Please copy the items starting with the line that contains "Identify the location of tag-true-damage: 真伤." and going on through the line that contains "(524, 509).", and give nothing else. Keep every line unchanged except the coordinates in the answers, which should be multiplied by 1.1 and rounded to whole numbers (halves round up), and leave out the pictures.

■ Supplied data ■
== Segment start ==

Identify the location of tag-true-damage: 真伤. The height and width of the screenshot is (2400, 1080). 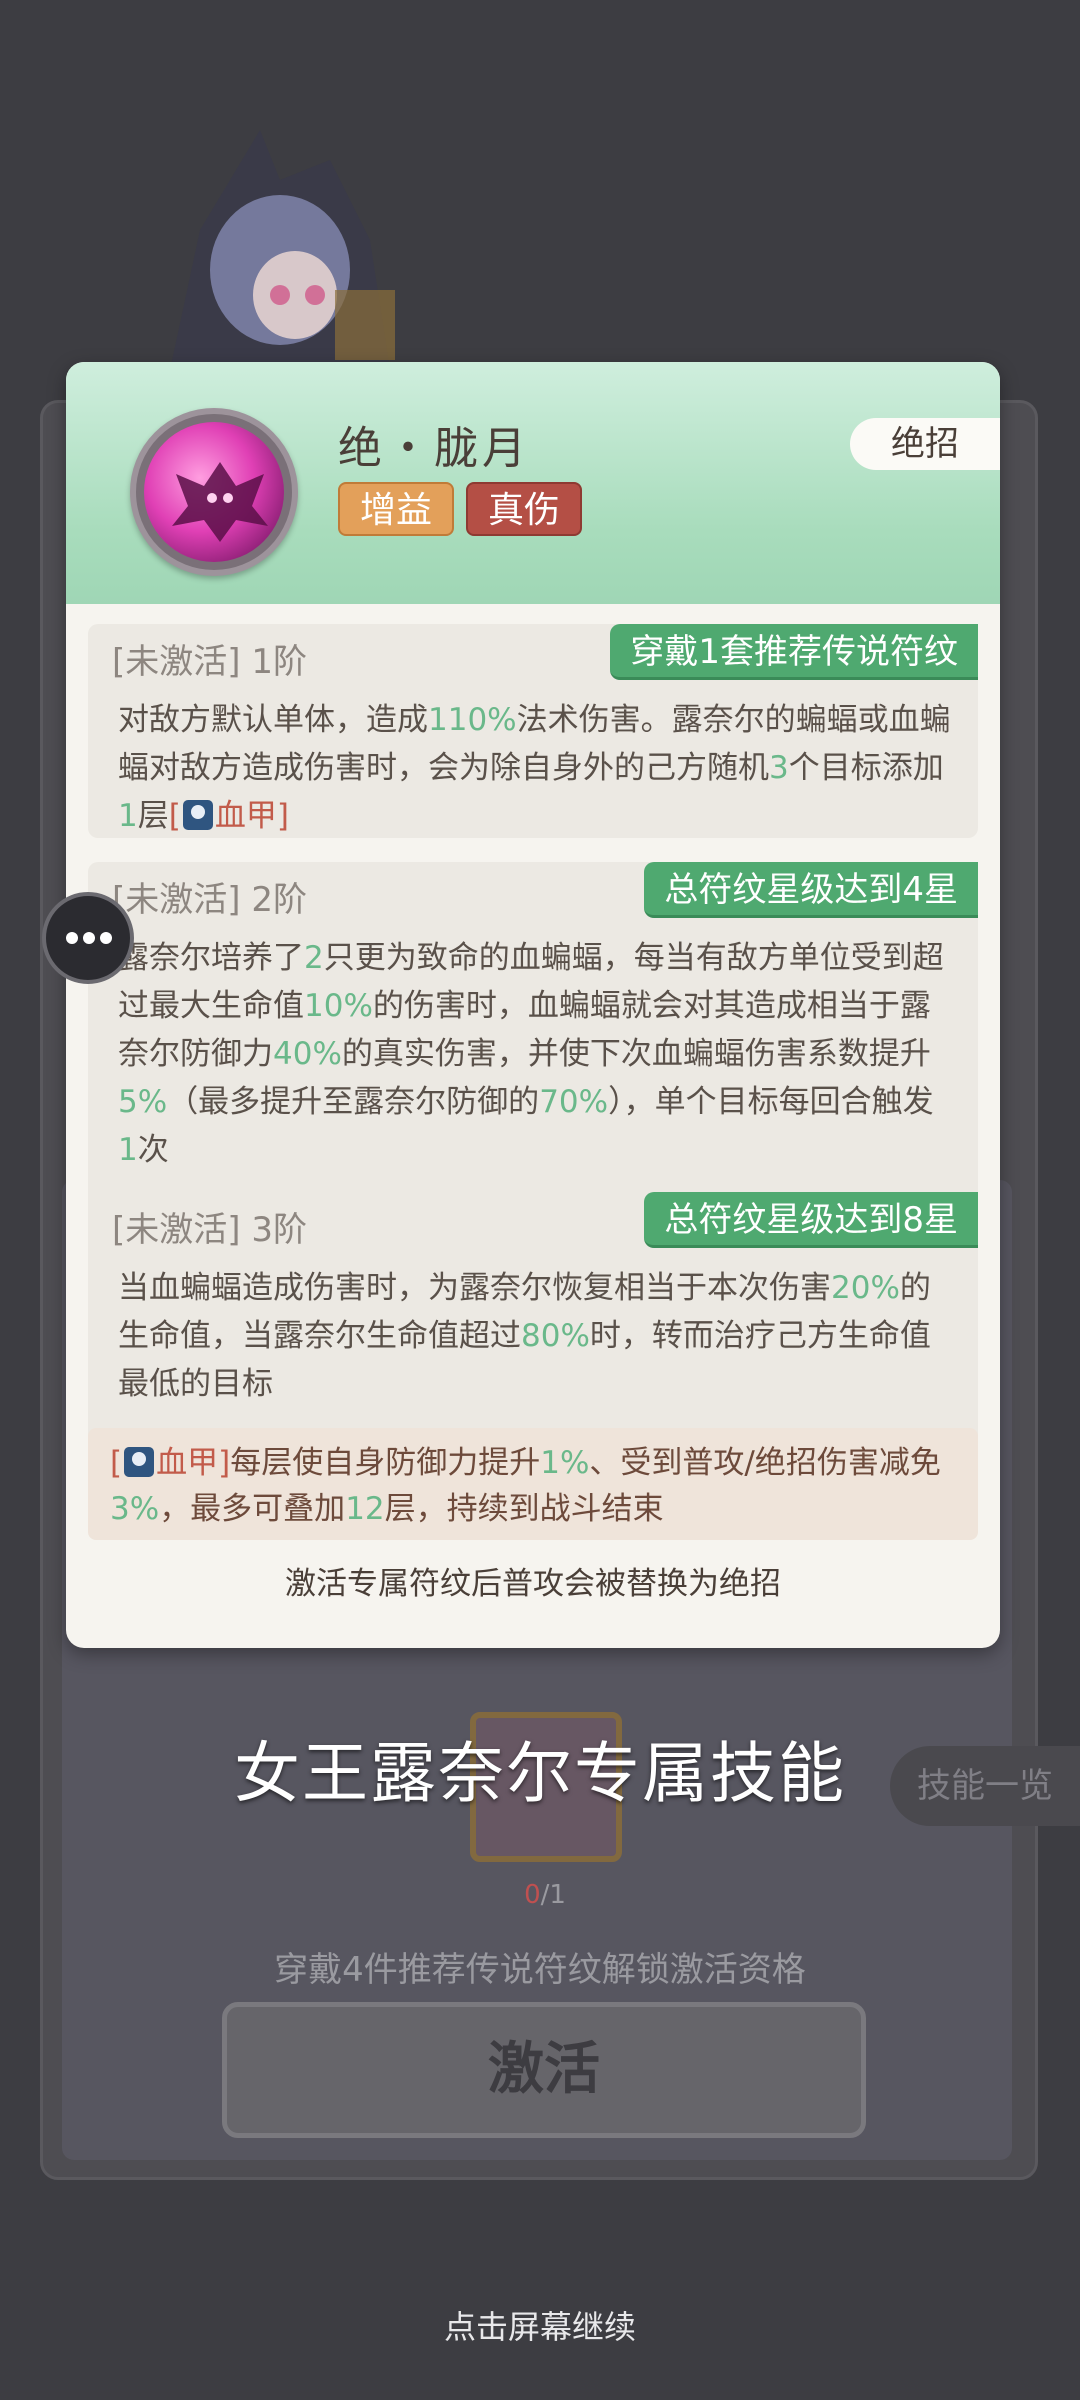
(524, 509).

== Segment end ==
== Segment start ==

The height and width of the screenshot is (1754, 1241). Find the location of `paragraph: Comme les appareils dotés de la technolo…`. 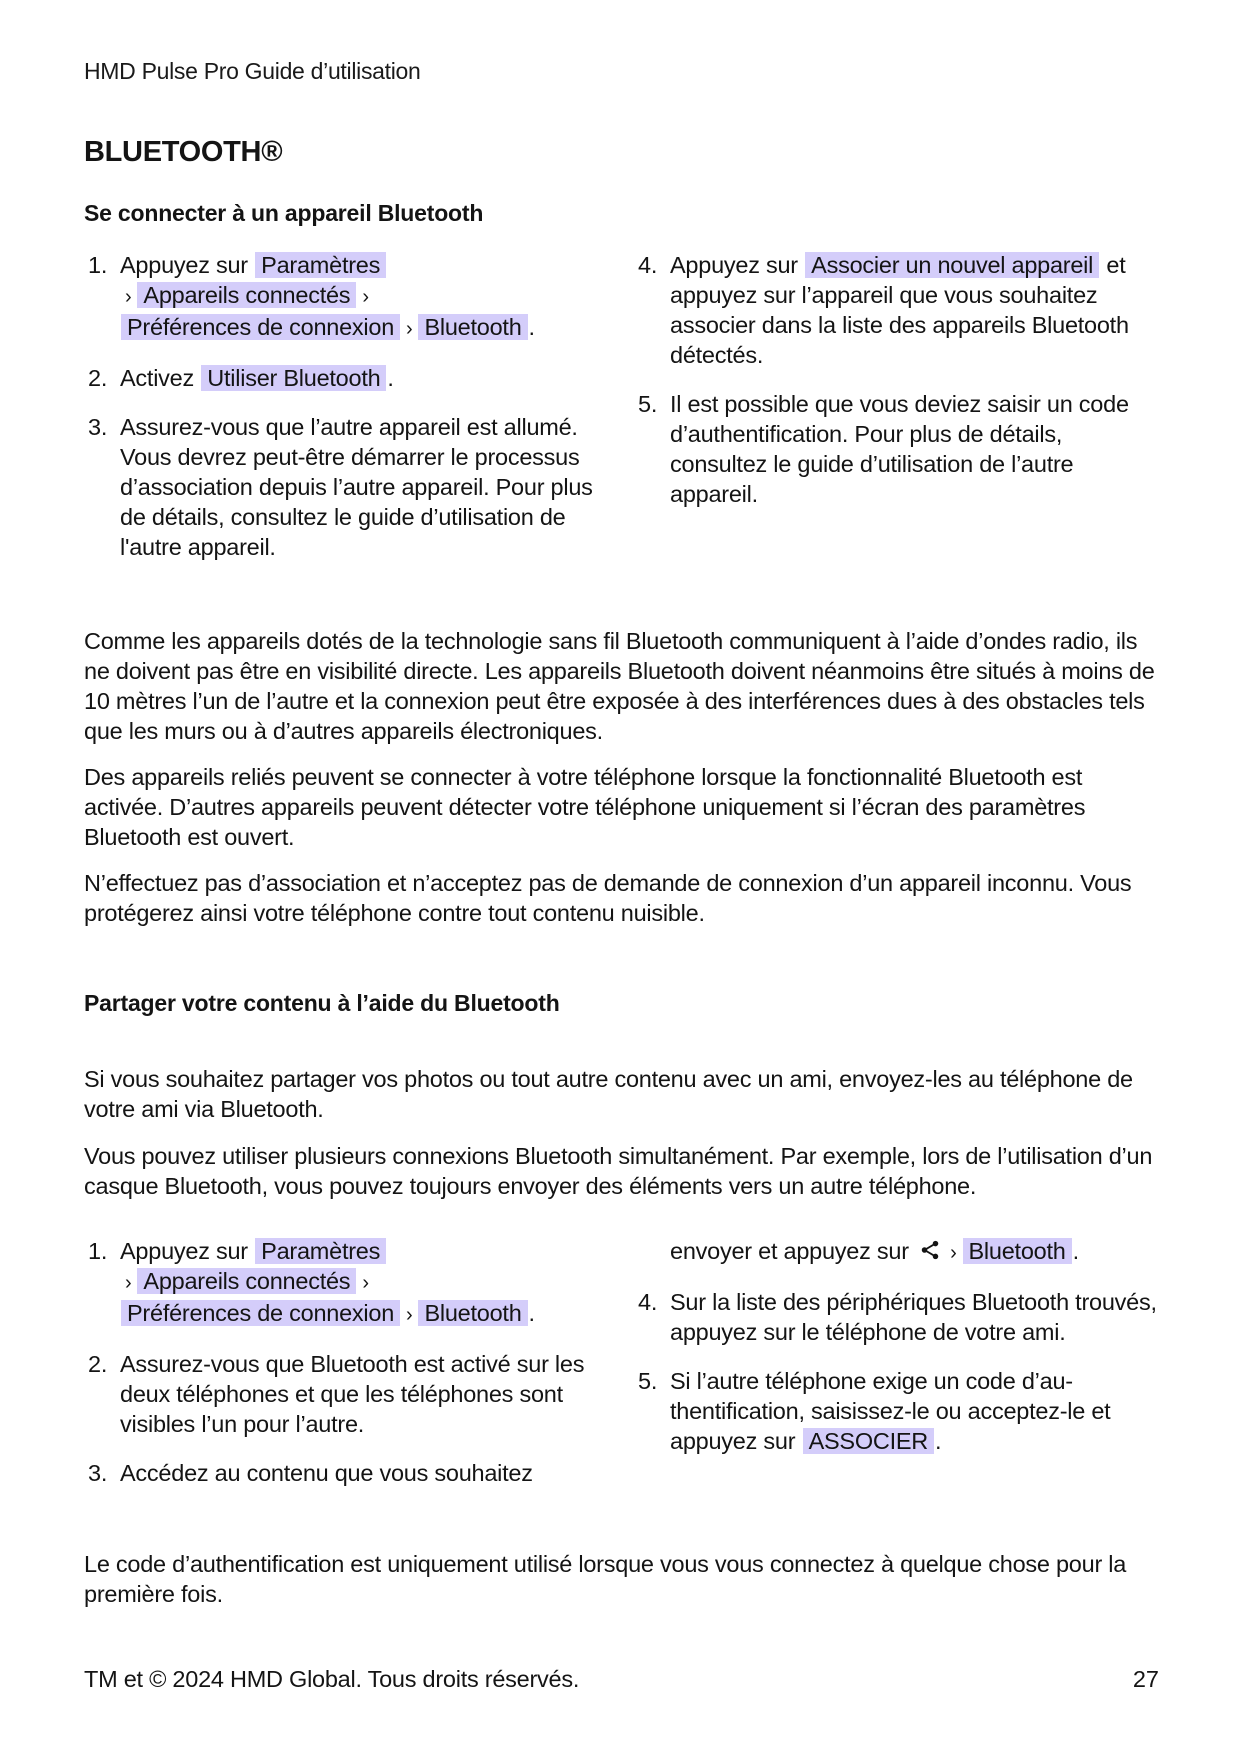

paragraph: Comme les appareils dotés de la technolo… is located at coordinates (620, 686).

== Segment end ==
== Segment start ==

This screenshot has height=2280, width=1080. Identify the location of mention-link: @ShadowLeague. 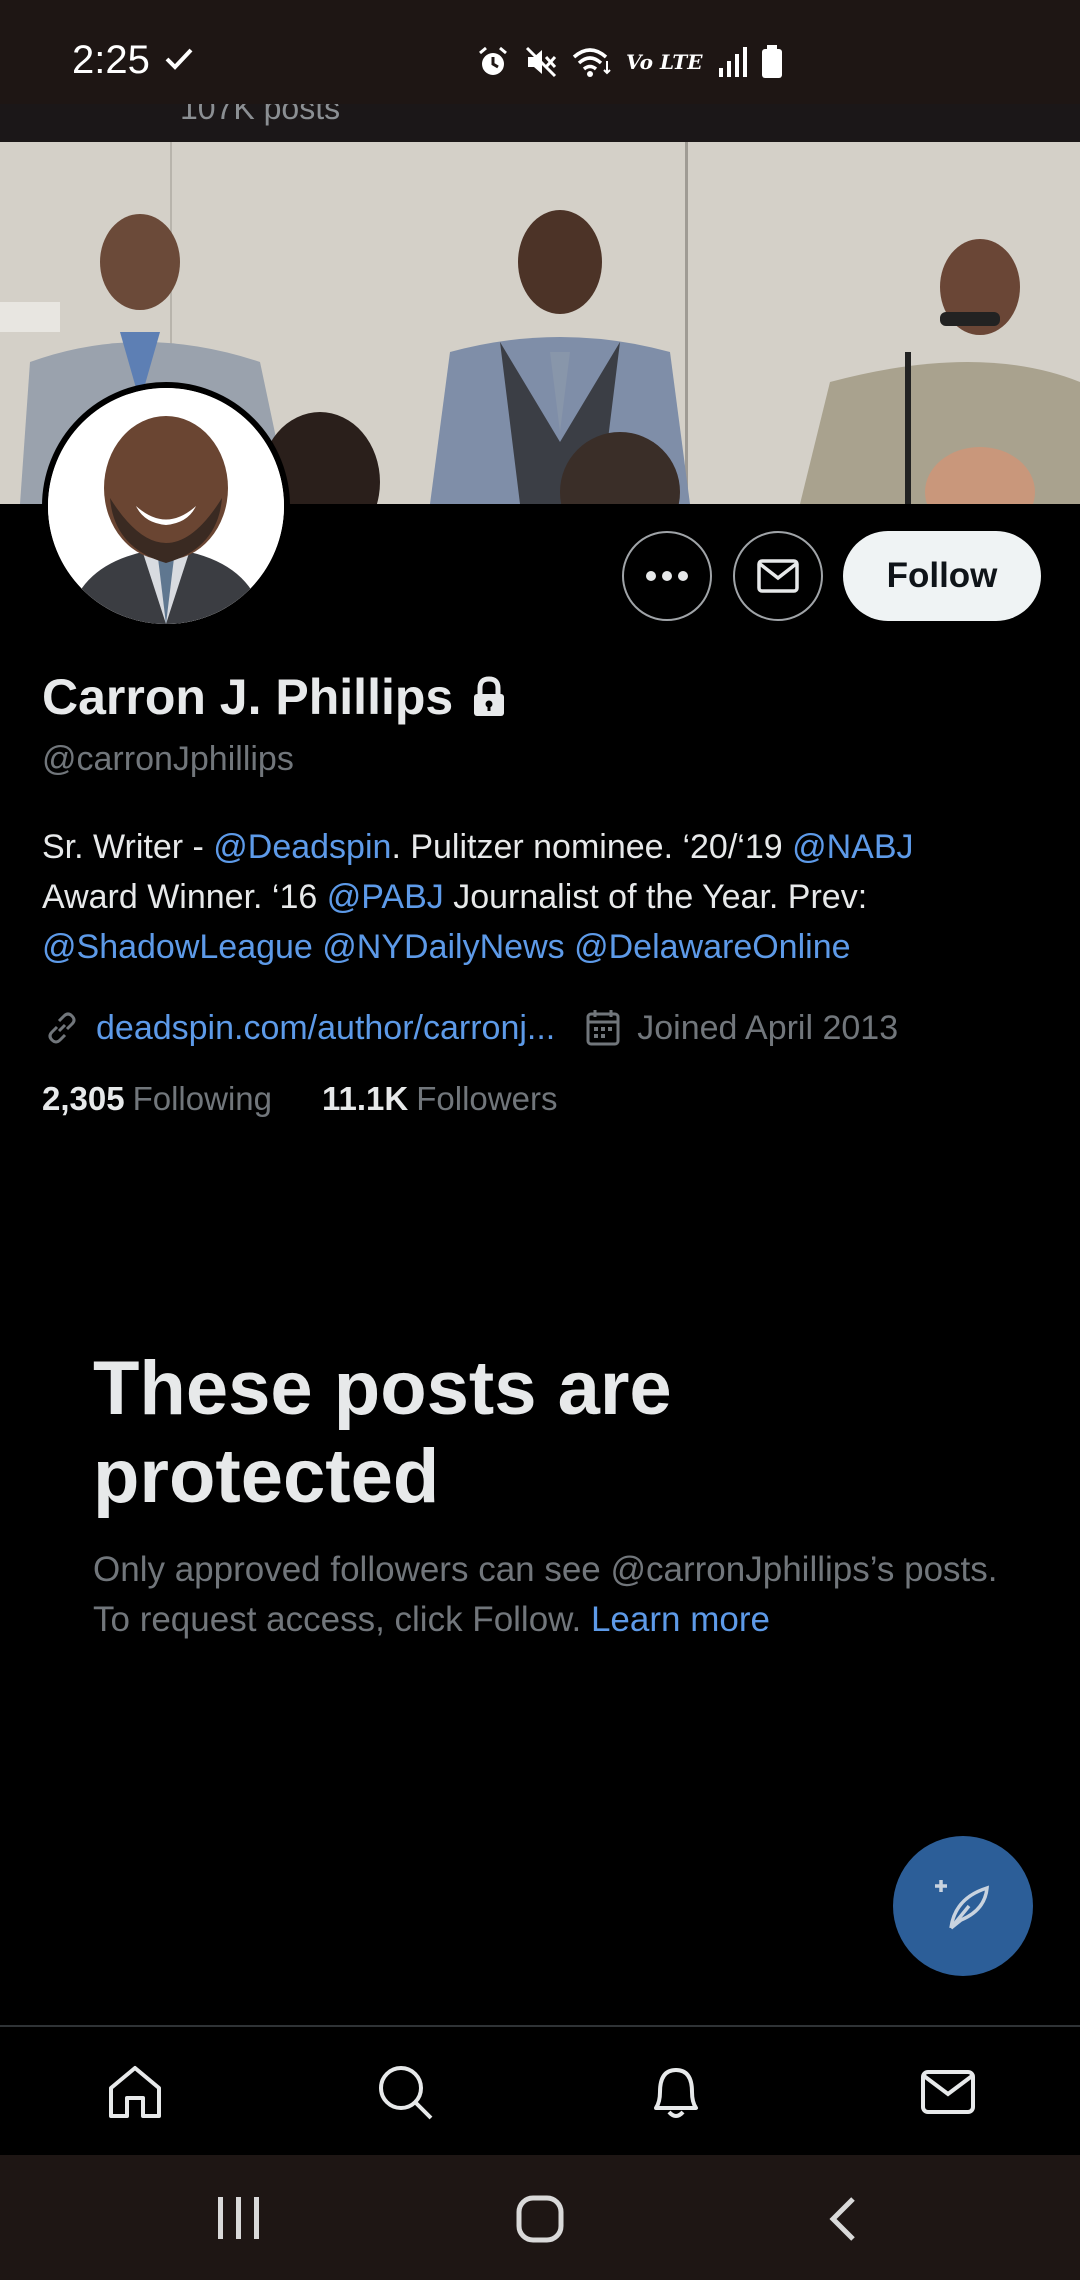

== Segment end ==

■ Your solution ■
Identify the location of tag-true-damage: 真伤. The height and width of the screenshot is (2400, 1080). 
(576, 560).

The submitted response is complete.